AR: Eu estudei na Colômbia, em uma Universidade chamada Unitek, e também estudei no Rio na Estácio de Sá, abandonei as duas. Eu me arrependo até hoje, como eu abandonei, eu tenho que prestar vestibular de novo. Acho que nesse processo, você vai descobrindo, você começa a fazer de fato, você já é mais experiente, começa a receber por um trabalho que você está fazendo. Eu fiquei anos trabalhando, ralando que nem uma condenada com um monte de gente sem ganhar nada, mas aprendendo, fazendo um monte de coisa.
MCB: Dá para citar alguns nomes de gente que você trabalhou?
AR: Eu trabalhei com o Joel Pizzini durante algum tempo, trabalhei em alguns documentários dele na série “Retratos Brasileiros”, foi uma experiência incrível, eu admiro muito o Joel, o trabalho dele. Aprendi pra caramba, a gente se tornou muito amigos e ele foi fundamental na minha trajetória, de eu acreditar no meu filme, no meu projeto, para eu conseguir fazer. Hoje em dia ele é até meu cunhado, mas é anterior, bem anterior a isso. Trabalhar com meu irmão é uma experiência incrível assim também. Eu não trabalhei tanto com pessoas de gerações anteriores, foi mais com a minha, pessoas da universidade mesmo, uns curtas que eu montei, tem um curta lindo que eu montei com cinco diretores: Camila Marques, Pedro Urano, Estevam Garcia, Caú Fernando e Rebeca Ramos.
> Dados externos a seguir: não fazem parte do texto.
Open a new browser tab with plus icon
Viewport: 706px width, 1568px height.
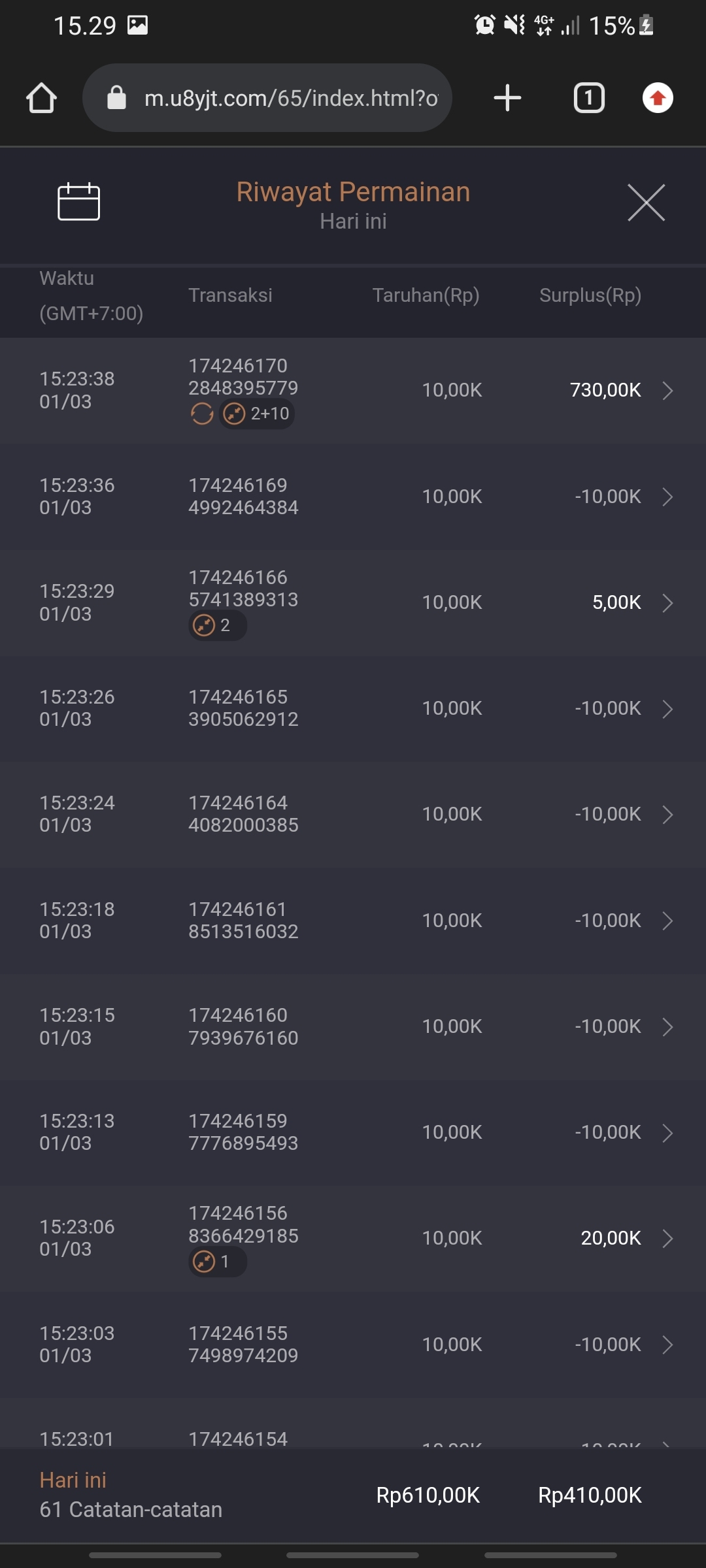click(x=507, y=98)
MCB: Qual foi a sua primeira montagem?
AR: Quem me ensinou a editar foi um cineasta chamado Sérgio Sbragia. É um amigo nosso, amigo da minha mãe há anos, cineasta, maravilhoso. Eu estava fazendo produção, eu fazia de tudo, só que eu cheguei da Colômbia, comecei a estudar cinema e aí não gostei. Daí saí e comecei a trabalhar com o Joel (Pizzini), em produção, mas não era bem o que eu queria fazer. Eu gosto muito de produção, porém eu queria fazer outras coisas, e como eu era apaixonada por montagem eu liguei para o Sérgio. Ele me disse que ia começar a montar um filme, me chamou, me ensinou a mexer no equipamento. O nome do filme dele é Zé do Sertão contra a fera do mar, um filme sobre um cara que caçou um tubarão no Rio de Janeiro.
MCB: Vamos falar sobre o seu curta, o Dramática. Passar para a direção foi um caminho natural?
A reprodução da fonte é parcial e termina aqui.